---------- Given records
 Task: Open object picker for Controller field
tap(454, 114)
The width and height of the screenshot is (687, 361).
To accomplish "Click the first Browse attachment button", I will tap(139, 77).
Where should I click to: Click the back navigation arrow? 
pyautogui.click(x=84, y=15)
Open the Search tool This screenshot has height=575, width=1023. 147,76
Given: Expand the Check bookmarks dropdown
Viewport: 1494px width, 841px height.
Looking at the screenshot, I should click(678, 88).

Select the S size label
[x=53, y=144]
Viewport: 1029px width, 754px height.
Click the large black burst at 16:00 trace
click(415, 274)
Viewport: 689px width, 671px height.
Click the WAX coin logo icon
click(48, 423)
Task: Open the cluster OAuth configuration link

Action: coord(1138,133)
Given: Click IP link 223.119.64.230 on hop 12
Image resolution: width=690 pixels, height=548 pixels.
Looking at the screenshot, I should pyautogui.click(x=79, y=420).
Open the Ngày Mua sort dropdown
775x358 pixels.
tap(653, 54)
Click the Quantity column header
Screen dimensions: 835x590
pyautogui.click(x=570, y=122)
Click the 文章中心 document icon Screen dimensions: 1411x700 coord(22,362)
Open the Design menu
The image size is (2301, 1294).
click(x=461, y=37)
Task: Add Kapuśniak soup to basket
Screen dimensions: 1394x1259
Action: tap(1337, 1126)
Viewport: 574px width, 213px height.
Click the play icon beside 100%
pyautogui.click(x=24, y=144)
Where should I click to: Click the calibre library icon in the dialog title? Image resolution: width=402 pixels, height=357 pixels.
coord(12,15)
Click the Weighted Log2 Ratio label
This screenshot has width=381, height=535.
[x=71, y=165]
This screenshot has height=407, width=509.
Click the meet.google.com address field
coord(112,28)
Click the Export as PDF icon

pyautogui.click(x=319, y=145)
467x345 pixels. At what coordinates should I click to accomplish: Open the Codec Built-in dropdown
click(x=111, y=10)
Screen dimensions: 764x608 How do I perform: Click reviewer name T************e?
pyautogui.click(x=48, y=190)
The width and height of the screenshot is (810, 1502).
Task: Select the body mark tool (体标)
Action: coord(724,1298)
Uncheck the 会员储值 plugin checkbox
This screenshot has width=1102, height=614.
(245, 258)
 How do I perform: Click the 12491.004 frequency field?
--------------------
Given problem - Copy out the lines of the listing word for word, from the line containing "Screen dimensions: 764x608" through the end of the listing.

Task answer -
Screen dimensions: 764x608 How do I perform: Click reviewer name T************e?
pyautogui.click(x=48, y=190)
The width and height of the screenshot is (810, 1502).
Task: Select the body mark tool (体标)
Action: coord(724,1298)
Uncheck the 会员储值 plugin checkbox
This screenshot has width=1102, height=614.
(245, 258)
 How do I perform: Click the 12491.004 frequency field?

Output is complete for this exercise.